WORK INSTRUCTION: Reproduce the records exactly, beginning with their first line and ending with the line that contains "blowjobs (460, 293)", and output nothing more.

AVAILABLE DATA:
[Start of Attachment]
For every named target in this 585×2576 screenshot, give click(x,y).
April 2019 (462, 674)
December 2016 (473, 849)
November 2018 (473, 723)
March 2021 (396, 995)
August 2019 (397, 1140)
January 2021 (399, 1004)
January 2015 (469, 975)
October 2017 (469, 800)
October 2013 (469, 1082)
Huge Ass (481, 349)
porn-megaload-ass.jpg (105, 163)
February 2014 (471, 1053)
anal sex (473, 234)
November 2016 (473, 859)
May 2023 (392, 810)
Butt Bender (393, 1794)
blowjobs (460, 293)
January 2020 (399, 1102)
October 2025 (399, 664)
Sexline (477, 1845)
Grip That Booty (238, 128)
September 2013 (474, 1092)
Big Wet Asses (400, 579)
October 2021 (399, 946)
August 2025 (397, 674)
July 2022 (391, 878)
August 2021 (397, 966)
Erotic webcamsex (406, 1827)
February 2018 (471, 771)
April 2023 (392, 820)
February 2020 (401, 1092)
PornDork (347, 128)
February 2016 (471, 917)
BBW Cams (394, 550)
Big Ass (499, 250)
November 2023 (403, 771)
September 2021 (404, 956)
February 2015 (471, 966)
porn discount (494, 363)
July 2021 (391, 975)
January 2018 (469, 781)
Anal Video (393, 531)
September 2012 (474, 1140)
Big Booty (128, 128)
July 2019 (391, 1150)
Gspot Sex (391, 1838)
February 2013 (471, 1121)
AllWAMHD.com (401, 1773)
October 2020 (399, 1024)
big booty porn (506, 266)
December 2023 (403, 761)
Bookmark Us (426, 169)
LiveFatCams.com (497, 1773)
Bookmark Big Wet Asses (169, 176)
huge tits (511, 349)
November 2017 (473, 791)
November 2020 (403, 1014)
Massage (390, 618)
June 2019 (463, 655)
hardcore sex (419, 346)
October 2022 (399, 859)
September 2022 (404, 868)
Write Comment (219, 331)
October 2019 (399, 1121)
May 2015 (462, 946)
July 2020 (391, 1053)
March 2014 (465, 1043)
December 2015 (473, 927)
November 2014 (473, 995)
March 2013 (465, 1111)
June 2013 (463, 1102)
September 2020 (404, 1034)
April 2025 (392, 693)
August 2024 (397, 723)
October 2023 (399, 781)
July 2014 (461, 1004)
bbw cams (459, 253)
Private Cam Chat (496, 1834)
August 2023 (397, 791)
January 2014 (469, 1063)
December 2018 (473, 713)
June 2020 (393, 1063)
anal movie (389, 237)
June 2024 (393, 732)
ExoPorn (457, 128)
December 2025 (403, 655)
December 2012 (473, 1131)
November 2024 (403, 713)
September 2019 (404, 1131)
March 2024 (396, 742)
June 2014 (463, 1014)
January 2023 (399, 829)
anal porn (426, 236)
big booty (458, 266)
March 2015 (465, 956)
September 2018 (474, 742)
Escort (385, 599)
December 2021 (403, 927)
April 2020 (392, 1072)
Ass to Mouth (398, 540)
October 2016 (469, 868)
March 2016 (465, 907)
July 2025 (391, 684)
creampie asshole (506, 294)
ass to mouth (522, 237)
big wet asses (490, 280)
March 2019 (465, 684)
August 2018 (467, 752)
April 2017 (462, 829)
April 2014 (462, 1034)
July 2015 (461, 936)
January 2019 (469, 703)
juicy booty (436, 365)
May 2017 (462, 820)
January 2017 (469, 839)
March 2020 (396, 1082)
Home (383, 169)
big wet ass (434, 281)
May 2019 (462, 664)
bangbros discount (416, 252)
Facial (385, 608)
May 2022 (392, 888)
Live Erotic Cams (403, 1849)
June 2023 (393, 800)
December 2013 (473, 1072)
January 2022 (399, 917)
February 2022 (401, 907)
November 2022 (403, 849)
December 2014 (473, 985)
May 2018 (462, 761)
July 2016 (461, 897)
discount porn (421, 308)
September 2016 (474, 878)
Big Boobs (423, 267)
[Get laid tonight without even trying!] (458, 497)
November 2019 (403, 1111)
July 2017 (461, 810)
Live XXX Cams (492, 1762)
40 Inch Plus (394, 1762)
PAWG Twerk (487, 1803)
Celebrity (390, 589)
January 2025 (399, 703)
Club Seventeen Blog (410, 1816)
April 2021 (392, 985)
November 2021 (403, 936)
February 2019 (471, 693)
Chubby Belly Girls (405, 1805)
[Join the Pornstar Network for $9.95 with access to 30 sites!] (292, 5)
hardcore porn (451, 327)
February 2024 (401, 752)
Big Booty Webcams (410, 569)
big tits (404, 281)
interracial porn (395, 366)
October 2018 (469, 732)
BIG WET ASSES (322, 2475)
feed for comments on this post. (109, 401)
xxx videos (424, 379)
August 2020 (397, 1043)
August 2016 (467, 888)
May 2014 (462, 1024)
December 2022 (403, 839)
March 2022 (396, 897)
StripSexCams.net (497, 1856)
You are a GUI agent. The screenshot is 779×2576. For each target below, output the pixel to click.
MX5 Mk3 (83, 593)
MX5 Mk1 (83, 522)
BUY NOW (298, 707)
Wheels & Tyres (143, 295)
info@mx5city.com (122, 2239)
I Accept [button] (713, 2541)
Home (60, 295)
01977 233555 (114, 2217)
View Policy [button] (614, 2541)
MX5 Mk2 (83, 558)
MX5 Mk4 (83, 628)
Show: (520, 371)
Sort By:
[End of Attachment]
TASK RESPONSE:
For every named target in this 585×2576 screenshot, give click(x,y).
April 2019 (462, 674)
December 2016 (473, 849)
November 2018 (473, 723)
March 2021 (396, 995)
August 2019 (397, 1140)
January 2021 (399, 1004)
January 2015 (469, 975)
October 2017 (469, 800)
October 2013 (469, 1082)
Huge Ass (481, 349)
porn-megaload-ass.jpg (105, 163)
February 2014 (471, 1053)
anal sex (473, 234)
November 2016 (473, 859)
May 2023 (392, 810)
Butt Bender (393, 1794)
blowjobs (460, 293)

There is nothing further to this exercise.